Nuestra federación llega hoy a una nueva administración después de una etapa marcada por cuestionamientos públicos. Esto puede transformarse en una oportunidad concreta para la presidencia de Juan Bugueño: comunicar, informar y transparentar a la comunidad cómo funciona realmente la interna de una federación que parece tener como gran hito anual —casi como un mezquino cumpleaños— las series de Copa Davis.
Porque mientras la Copa Davis concentra la atención, existen problemas mucho más estructurales: la ausencia de contratos de patrocinio de la dimensión de aquellos que alguna vez permitieron invertir millones de dólares en el desarrollo del tenis, una estructura de capacitación y formación que en buena medida depende de los programas de la ITF y un plan de desarrollo que todavía necesita mayor robustez, continuidad y visión.
La nueva directiva, por lo tanto, será evaluada con una rigurosidad mayor. La trifulca que la antecede será inevitablemente parte de su historia inicial. Será cuestionada, bombardeada y, probablemente, juzgada en plazos mucho más cortos de los que requiere cualquier proceso institucional serio.
Sin embargo, también tiene una posibilidad histórica.
Puede transparentar procesos, terminar con los amiguismos, profesionalizar la actividad y vincular a un ecosistema que durante años ha golpeado las puertas de la propia federación buscando espacios de colaboración, desarrollo y participación.

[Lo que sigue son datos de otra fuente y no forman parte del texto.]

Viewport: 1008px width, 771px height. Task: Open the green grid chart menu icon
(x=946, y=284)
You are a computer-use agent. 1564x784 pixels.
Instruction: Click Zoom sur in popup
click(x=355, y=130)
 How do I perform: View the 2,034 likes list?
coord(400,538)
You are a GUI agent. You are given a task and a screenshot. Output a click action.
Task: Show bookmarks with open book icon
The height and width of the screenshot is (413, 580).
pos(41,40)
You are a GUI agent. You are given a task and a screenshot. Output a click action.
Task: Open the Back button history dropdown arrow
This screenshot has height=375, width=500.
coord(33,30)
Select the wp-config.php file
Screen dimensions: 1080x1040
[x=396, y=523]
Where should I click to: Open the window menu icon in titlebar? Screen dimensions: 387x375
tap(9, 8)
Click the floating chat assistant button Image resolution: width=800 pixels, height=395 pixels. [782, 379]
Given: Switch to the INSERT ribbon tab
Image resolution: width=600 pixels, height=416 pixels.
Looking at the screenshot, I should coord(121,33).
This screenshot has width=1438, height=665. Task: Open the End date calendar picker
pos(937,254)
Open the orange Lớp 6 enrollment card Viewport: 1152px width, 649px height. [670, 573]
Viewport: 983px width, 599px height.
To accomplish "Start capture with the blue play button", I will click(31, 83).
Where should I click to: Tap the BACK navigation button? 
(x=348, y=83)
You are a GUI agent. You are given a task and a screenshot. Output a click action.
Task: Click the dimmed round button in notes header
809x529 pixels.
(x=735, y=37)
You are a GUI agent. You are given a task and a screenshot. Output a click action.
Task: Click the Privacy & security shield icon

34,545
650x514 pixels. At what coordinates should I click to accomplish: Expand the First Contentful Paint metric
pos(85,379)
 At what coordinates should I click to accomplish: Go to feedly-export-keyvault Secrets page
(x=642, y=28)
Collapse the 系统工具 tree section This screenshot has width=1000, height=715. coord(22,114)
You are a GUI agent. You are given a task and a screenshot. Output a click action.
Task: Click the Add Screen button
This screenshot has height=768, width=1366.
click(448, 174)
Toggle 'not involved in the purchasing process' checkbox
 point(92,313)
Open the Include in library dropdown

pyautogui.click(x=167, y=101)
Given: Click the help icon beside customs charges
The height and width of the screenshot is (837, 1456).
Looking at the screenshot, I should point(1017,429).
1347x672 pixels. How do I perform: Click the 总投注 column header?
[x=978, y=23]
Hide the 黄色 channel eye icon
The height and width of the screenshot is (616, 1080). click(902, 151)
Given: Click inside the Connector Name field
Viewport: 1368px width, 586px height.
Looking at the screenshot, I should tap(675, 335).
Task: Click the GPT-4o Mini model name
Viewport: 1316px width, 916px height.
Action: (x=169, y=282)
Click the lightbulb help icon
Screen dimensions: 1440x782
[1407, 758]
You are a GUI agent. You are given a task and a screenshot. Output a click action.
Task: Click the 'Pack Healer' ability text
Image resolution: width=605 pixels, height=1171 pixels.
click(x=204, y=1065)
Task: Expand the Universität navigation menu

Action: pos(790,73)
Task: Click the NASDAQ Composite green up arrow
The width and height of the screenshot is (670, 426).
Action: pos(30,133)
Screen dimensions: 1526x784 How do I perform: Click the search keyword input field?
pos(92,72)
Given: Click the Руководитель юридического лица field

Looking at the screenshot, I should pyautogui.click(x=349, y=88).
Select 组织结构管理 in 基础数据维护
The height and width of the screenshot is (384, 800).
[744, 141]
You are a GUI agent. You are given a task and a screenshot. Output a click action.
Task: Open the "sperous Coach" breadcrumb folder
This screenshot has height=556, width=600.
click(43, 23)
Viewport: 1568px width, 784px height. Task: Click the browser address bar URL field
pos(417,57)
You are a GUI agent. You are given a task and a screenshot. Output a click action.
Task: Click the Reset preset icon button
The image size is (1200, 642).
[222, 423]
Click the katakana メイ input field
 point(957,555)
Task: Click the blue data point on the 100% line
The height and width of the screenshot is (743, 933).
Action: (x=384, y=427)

Por ahora, la tormenta parece haber dado una pausa. Lo ocurrido quedará probablemente como un lunar incómodo, pero también como una advertencia importante: la federación que dirige uno de los deportes más exitosos del país necesita construir un sistema que trascienda rostros, nombres y personas.
La renovación, la modernidad, el desarrollo y los planes de largo plazo fueron parte de los grandes conceptos utilizados durante el proceso electoral. Ahora llega el momento de convertirlos en estructura, gestión y resultados.
El desafío es enorme.
Y esperamos que esta vez el tenis chileno llegue a buen puerto.